Look at this code:
update_post_meta( $post_id, 'owl_mb_content', strip_tags( $_POST['owl_mb_content_one'] ) );
update_post_meta( $post_id, 'owl_mb_title', strip_tags( $_POST['owl_mb_title_one'] ) );
update_post_meta( $post_id, 'owl_mb_content', strip_tags( $_POST['owl_mb_content_two'] ) );
update_post_meta( $post_id, 'owl_mb_title', strip_tags( $_POST['owl_mb_title_two'] ) );
update_post_meta( $post_id, 'owl_mb_content', strip_tags( $_POST['owl_mb_content_three'] ) );
update_post_meta( $post_id, 'owl_mb_title', strip_tags( $_POST['owl_mb_title_three'] ) );
The second value is the key. Each update overwrites the previous. If you check the database, you should see the *three
values. Comment out the *three
lines and you will see the *two
values.
I don’t know exactly what you are trying to achieve, but as written update_post_meta
is overwriting your values.
Perhaps you want owl_mb_content
and owl_mb_title
in a serialized array, or as multiple keys but I don’t know how you’d distinguish the different content that way. So, I am assuming you want three different keys.

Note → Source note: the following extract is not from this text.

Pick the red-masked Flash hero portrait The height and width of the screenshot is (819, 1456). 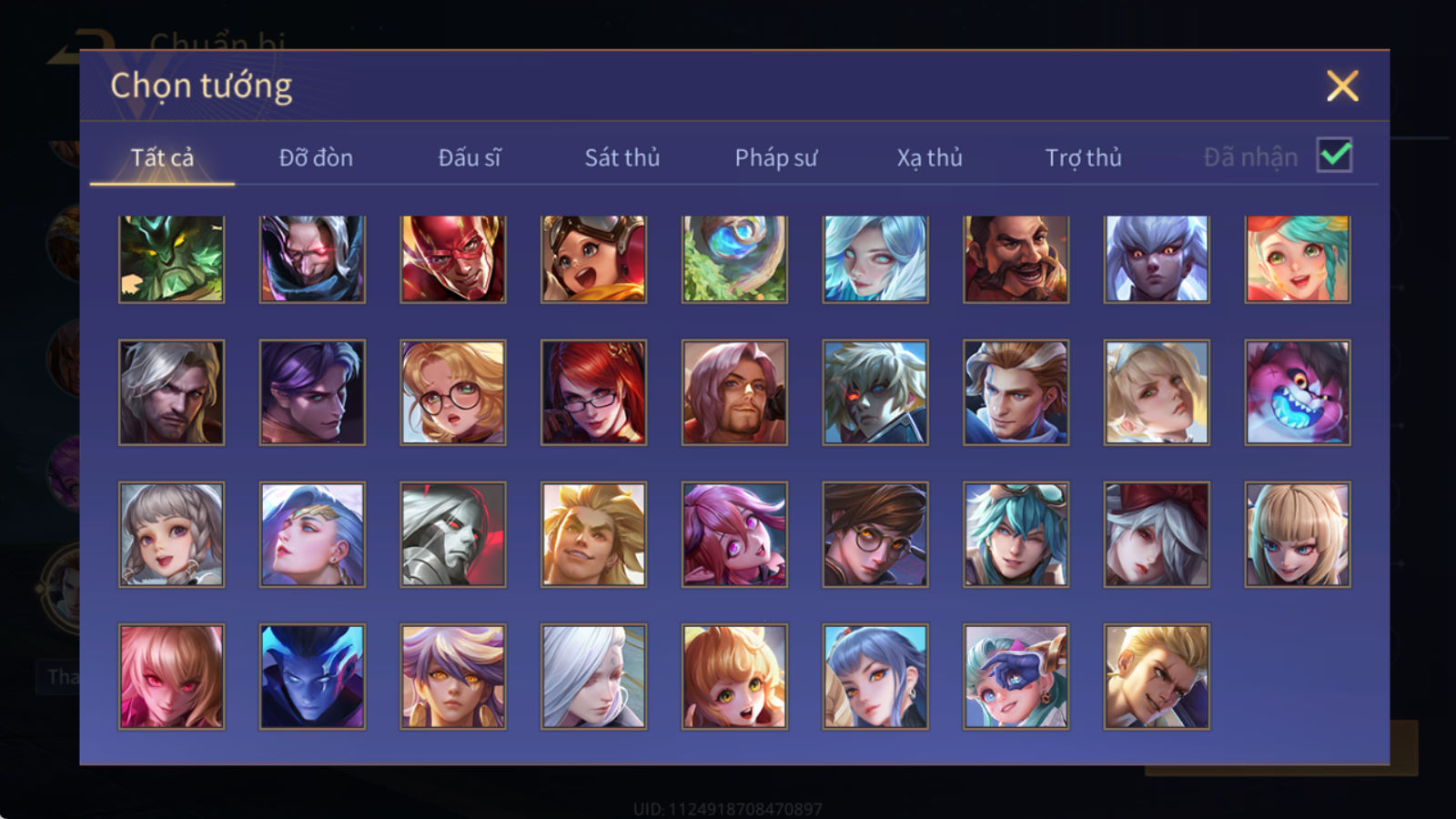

update_post_meta( $post_id, 'owl_mb_content_one', strip_tags( $_POST['owl_mb_content_one'] ) );
update_post_meta( $post_id, 'owl_mb_title_one', strip_tags( $_POST['owl_mb_title_one'] ) );
update_post_meta( $post_id, 'owl_mb_content_two', strip_tags( $_POST['owl_mb_content_two'] ) );
update_post_meta( $post_id, 'owl_mb_title_two', strip_tags( $_POST['owl_mb_title_two'] ) );
update_post_meta( $post_id, 'owl_mb_content_three', strip_tags( $_POST['owl_mb_content_three'] ) );
update_post_meta( $post_id, 'owl_mb_title_three', strip_tags( $_POST['owl_mb_title_three'] ) );
And that matches how you are trying to retrieve the values.